Exploring the Impact of Climate Change Awareness on Energy Consumption: Evidence from an Immersive Virtual Reality Experiment
Tommaso Luzzati, Stefano Baraldi, Sara Ermini, Claudia Faita, Valeria Faralla, Pietro Guarnieri, Luca Lusuardi, Vincenzo Santalucia, Sara Scipioni, Matteo Sirizzotti, and Alessandro Innocenti
Rational decision theory assumes that individuals possess complete awareness of the consequences of their actions. However, this assumption may not always align with reality, especially in the context of environmental degradation, where the impacts of choices are often distant in time and space. Can improved awareness lead to pro-environmental behaviours? To explore this question, we designed and conducted an experiment in an immersive virtual reality (IVR) environment.

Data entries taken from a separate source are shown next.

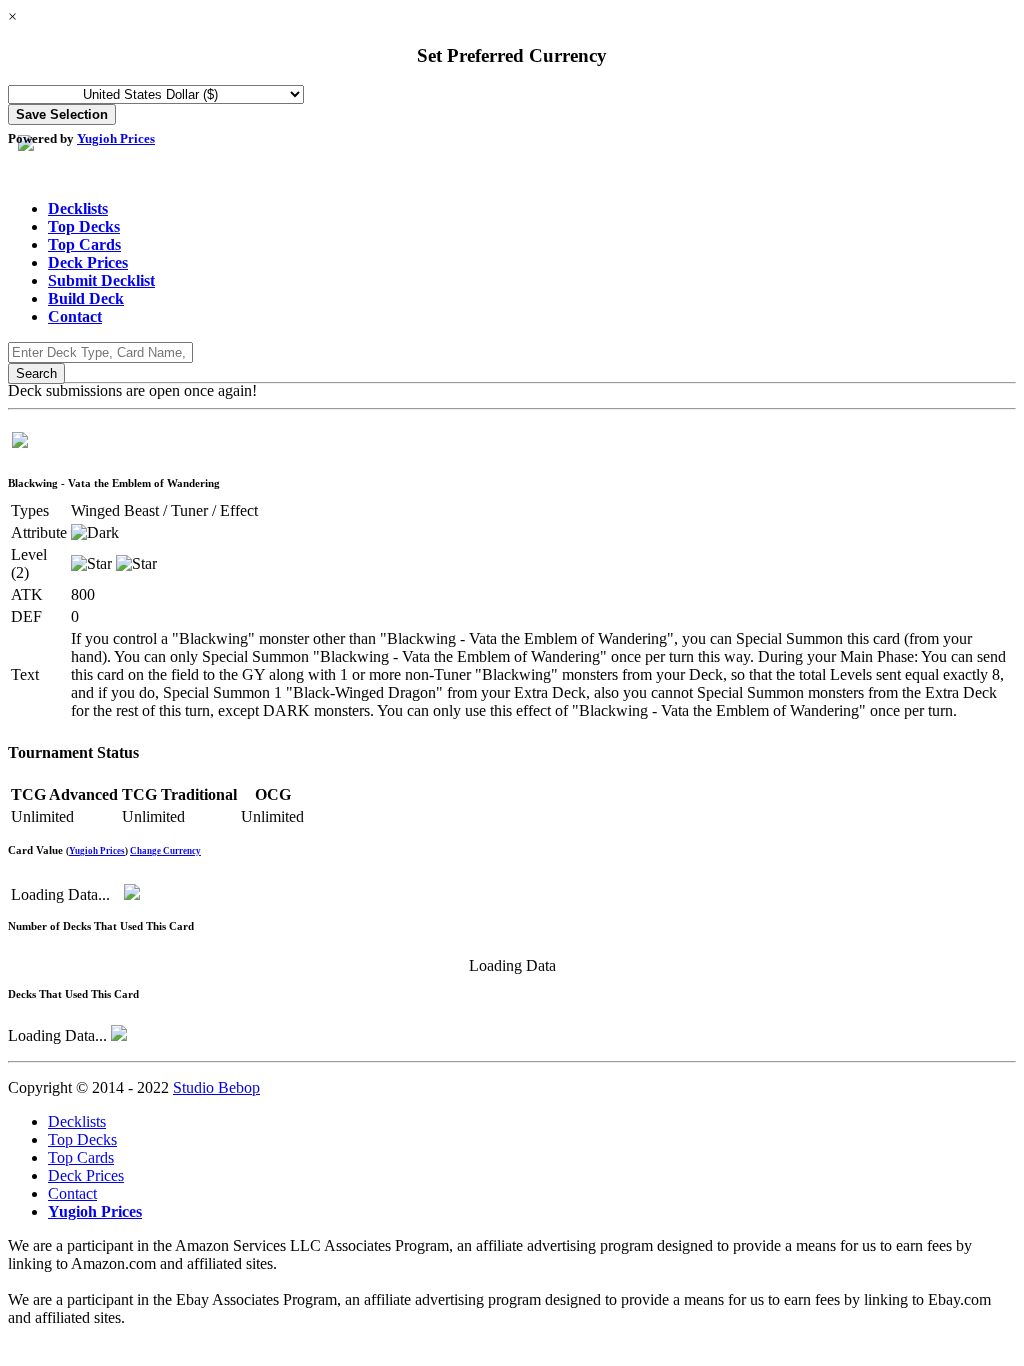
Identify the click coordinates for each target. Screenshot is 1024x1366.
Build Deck (86, 298)
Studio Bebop (216, 1087)
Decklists (78, 208)
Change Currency (165, 851)
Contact (75, 316)
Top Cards (84, 244)
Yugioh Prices (116, 138)
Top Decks (84, 226)
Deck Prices (88, 262)
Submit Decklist (101, 280)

In our study, following a training phase, participants were asked to choose between using a tumble dryer or a clothesline to dry their laundry. During the training phase, treated subjects received exaggerated feedback – specifically, a simulated sudden outbreak of a thunderstorm when they used the dryer. The experiment took place at two Italian universities, Siena and Pisa, involving a total of 270 subjects. The results substantiated our hypothesis that exposure to “exaggerated feedback” in IVR significantly enhances the likelihood of opting for the low-energy consumption option. Furthermore, our findings suggest that IVR can be effectively employed as a tool in experimental studies.